* begin Data for processing *

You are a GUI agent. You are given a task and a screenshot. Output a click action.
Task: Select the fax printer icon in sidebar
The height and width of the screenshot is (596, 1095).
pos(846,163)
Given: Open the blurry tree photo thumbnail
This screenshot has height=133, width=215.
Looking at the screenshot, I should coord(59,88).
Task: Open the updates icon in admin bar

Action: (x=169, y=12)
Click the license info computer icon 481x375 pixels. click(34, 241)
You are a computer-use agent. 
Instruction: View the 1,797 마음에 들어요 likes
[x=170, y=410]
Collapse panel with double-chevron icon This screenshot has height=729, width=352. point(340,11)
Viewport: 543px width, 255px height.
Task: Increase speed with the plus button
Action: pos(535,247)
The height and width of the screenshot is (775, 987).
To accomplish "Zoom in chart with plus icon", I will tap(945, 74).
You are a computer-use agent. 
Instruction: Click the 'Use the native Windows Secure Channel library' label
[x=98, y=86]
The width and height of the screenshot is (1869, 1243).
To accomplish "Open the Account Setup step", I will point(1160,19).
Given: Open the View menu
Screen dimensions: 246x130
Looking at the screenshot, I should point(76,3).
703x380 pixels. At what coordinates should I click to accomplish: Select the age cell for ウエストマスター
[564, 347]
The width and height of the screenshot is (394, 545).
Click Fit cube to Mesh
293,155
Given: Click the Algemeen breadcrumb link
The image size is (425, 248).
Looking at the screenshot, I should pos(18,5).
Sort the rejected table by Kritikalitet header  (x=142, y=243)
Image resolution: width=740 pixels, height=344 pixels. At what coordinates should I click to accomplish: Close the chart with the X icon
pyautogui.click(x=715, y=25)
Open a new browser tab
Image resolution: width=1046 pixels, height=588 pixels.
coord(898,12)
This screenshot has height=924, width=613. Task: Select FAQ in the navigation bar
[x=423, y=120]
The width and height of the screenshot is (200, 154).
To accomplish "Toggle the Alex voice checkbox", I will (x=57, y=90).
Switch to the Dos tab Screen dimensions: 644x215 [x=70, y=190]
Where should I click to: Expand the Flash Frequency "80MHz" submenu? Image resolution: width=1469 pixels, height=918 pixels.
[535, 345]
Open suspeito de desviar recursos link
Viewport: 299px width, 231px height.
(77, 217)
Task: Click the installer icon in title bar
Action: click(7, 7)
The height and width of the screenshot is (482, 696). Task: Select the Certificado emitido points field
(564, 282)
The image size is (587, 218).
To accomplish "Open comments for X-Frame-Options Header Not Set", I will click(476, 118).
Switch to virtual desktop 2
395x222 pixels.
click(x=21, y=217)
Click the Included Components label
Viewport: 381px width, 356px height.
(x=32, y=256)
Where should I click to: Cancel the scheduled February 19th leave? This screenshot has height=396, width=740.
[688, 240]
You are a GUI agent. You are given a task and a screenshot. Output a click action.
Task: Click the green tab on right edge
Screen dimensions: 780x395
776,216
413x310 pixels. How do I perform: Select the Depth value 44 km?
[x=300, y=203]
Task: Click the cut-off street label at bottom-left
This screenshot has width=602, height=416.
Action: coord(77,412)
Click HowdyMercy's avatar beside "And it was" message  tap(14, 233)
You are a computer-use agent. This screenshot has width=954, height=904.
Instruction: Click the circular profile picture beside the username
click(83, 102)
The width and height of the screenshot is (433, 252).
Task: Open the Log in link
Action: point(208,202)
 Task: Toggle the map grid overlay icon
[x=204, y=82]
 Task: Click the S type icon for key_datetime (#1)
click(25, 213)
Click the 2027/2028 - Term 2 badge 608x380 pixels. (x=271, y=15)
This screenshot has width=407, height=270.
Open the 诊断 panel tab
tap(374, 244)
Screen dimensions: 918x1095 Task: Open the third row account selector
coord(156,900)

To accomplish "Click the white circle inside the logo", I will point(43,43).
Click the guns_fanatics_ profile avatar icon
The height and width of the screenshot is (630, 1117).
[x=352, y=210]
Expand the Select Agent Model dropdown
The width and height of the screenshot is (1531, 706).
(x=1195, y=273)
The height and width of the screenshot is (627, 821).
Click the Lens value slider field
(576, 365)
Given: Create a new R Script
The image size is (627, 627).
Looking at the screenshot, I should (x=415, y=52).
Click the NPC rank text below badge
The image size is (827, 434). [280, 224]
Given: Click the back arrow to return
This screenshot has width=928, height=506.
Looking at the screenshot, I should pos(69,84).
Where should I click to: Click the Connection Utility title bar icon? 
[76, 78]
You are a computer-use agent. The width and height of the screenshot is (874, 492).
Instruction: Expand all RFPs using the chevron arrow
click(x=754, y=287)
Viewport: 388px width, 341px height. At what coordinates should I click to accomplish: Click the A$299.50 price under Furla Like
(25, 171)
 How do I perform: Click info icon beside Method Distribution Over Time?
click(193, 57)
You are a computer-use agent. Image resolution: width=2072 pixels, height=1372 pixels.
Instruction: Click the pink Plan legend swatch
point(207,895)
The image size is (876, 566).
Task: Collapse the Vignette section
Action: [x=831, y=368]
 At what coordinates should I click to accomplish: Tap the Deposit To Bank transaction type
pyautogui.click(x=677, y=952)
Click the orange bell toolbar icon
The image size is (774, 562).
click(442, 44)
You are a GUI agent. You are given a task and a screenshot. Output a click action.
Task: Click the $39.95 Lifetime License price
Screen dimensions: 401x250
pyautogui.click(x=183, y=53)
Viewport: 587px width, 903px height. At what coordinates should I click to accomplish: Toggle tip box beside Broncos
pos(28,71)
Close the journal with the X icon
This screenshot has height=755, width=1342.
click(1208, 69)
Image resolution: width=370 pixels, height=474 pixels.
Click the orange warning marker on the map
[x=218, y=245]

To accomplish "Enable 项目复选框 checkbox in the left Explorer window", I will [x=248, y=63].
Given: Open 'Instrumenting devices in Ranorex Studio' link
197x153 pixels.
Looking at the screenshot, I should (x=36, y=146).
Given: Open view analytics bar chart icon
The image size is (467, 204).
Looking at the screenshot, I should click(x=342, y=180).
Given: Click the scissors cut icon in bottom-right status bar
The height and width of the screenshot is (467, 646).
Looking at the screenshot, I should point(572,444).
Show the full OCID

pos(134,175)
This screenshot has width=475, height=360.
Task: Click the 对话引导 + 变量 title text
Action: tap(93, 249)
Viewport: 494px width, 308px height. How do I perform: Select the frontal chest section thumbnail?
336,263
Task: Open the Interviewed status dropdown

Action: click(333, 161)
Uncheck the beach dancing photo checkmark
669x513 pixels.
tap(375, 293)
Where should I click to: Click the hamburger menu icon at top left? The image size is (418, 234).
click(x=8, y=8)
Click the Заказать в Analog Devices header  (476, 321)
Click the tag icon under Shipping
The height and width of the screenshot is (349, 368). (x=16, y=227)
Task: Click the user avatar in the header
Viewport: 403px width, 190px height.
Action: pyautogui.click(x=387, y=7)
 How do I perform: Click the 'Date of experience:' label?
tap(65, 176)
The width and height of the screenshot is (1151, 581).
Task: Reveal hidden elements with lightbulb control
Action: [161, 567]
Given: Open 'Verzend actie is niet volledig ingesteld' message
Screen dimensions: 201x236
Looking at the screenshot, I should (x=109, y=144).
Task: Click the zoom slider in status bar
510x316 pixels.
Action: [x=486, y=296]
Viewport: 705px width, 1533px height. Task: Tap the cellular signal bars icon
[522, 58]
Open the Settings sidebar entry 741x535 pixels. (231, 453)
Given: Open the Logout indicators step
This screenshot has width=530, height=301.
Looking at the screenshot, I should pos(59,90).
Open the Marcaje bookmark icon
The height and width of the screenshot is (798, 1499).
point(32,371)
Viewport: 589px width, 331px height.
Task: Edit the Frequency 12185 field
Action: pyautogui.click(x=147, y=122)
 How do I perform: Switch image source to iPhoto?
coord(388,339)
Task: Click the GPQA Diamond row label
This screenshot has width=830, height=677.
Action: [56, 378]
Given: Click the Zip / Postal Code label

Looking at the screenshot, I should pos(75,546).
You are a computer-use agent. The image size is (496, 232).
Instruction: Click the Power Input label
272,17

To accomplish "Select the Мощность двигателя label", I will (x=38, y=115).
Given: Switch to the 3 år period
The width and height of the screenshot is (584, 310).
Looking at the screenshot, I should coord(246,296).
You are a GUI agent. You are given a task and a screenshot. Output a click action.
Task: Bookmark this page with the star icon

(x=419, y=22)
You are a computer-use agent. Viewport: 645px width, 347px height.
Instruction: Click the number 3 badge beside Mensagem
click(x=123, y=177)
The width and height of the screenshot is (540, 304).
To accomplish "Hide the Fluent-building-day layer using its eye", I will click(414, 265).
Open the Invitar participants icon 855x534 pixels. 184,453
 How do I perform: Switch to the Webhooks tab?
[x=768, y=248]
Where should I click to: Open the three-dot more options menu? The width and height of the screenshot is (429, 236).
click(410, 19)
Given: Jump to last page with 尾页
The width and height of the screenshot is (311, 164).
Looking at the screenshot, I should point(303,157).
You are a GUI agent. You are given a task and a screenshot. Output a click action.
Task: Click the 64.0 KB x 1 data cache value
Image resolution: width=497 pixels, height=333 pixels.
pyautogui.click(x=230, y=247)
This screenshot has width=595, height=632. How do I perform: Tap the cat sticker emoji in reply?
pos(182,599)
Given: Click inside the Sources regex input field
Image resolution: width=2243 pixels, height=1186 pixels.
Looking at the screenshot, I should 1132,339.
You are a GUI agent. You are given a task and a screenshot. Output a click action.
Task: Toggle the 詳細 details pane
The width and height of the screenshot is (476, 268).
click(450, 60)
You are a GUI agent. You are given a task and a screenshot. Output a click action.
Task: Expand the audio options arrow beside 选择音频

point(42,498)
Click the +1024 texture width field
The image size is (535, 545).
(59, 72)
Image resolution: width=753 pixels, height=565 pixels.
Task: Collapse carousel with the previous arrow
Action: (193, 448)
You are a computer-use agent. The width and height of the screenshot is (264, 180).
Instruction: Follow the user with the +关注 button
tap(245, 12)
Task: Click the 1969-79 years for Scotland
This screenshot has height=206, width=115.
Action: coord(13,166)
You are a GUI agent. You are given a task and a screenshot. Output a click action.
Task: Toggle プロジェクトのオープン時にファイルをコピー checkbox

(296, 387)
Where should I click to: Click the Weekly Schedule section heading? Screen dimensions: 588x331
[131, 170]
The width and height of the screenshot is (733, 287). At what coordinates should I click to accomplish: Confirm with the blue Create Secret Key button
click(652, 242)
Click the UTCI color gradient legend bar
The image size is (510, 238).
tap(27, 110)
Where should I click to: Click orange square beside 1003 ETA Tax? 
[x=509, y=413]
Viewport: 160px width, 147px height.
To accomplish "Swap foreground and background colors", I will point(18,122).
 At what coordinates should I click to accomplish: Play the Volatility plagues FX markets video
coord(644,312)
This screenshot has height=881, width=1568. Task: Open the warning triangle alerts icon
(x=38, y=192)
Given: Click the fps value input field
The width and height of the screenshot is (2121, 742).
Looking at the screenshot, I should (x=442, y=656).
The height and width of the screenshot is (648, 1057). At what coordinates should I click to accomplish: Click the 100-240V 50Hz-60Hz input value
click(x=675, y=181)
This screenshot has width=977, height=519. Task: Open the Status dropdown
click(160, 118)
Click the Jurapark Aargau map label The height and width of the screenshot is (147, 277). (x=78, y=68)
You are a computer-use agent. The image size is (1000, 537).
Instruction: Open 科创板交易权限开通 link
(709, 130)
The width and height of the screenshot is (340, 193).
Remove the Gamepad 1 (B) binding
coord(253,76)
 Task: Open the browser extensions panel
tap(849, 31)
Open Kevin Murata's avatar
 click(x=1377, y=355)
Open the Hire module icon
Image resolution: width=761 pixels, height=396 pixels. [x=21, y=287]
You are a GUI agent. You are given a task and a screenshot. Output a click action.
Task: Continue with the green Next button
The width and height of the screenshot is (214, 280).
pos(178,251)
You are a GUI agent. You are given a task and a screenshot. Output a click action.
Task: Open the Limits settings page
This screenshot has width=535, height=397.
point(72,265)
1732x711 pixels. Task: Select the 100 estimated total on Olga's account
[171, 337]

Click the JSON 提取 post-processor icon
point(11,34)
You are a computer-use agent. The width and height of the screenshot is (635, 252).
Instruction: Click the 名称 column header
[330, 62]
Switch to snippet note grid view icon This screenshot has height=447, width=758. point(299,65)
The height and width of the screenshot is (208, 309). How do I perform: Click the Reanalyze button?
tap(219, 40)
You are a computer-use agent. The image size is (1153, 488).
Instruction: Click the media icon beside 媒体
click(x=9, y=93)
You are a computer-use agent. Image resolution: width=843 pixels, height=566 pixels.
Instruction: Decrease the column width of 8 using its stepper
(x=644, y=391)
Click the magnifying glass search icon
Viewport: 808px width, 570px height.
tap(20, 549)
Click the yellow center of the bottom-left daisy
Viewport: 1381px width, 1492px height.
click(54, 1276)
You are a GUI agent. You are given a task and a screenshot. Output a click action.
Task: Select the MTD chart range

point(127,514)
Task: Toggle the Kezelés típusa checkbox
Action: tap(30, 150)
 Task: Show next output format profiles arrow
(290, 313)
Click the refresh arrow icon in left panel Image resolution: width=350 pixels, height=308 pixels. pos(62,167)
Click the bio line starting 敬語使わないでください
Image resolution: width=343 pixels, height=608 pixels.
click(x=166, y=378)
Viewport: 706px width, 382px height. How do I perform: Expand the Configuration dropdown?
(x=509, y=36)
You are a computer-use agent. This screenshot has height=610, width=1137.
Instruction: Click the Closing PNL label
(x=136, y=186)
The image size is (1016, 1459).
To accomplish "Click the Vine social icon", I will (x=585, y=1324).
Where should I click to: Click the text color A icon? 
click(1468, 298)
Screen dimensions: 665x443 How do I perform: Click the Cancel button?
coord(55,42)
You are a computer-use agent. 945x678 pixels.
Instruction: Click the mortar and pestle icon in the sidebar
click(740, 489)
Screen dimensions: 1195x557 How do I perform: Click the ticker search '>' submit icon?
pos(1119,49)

* end Data for processing *

-- Brief --
Copy out the material word for word, everything from the line containing "Task: Click the 1969-79 years for Scotland" down to the line containing "Click the Jurapark", including both of those lines.

-- Solution for this problem --
Task: Click the 1969-79 years for Scotland
This screenshot has height=206, width=115.
Action: coord(13,166)
You are a GUI agent. You are given a task and a screenshot. Output a click action.
Task: Toggle プロジェクトのオープン時にファイルをコピー checkbox

(296, 387)
Where should I click to: Click the Weekly Schedule section heading? Screen dimensions: 588x331
[131, 170]
The width and height of the screenshot is (733, 287). At what coordinates should I click to accomplish: Confirm with the blue Create Secret Key button
click(652, 242)
Click the UTCI color gradient legend bar
The image size is (510, 238).
tap(27, 110)
Where should I click to: Click orange square beside 1003 ETA Tax? 
[x=509, y=413]
Viewport: 160px width, 147px height.
To accomplish "Swap foreground and background colors", I will point(18,122).
 At what coordinates should I click to accomplish: Play the Volatility plagues FX markets video
coord(644,312)
This screenshot has height=881, width=1568. Task: Open the warning triangle alerts icon
(x=38, y=192)
Given: Click the fps value input field
The width and height of the screenshot is (2121, 742).
Looking at the screenshot, I should (x=442, y=656).
The height and width of the screenshot is (648, 1057). At what coordinates should I click to accomplish: Click the 100-240V 50Hz-60Hz input value
click(x=675, y=181)
This screenshot has width=977, height=519. Task: Open the Status dropdown
click(160, 118)
Click the Jurapark Aargau map label The height and width of the screenshot is (147, 277). (x=78, y=68)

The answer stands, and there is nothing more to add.